== DATA PROVIDED

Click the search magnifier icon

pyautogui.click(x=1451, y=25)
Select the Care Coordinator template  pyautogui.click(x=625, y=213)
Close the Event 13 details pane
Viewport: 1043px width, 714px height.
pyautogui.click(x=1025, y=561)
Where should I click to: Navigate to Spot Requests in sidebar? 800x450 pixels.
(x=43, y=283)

====

» AIM OF THE TASK: Copy the data from the line with "Select the Care" up to and including the final line. Swap "details pane" for "info panel" and change nothing else.

» THE OUTPUT:
Select the Care Coordinator template  pyautogui.click(x=625, y=213)
Close the Event 13 info panel
Viewport: 1043px width, 714px height.
pyautogui.click(x=1025, y=561)
Where should I click to: Navigate to Spot Requests in sidebar? 800x450 pixels.
(x=43, y=283)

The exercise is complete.